Dataset items:
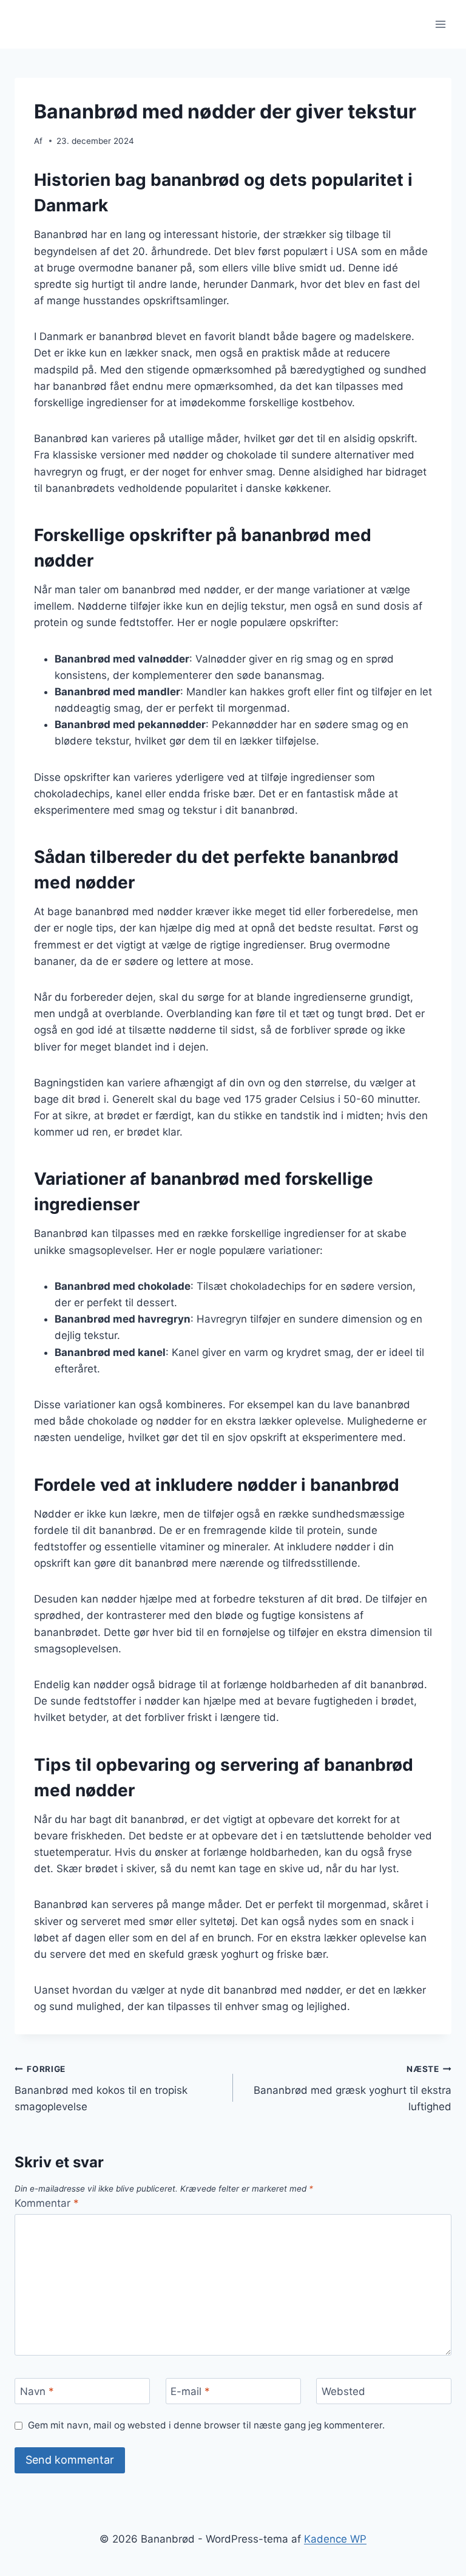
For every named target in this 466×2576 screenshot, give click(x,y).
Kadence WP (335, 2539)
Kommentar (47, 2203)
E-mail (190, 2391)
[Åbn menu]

- _Task brief_
All of the entries above should be retyped exactly, with the pictures left out.

- _Exercise result_
For every named target in this 466×2576 screenshot, give click(x,y).
Kadence WP (335, 2539)
Kommentar (47, 2203)
E-mail (190, 2391)
[Åbn menu]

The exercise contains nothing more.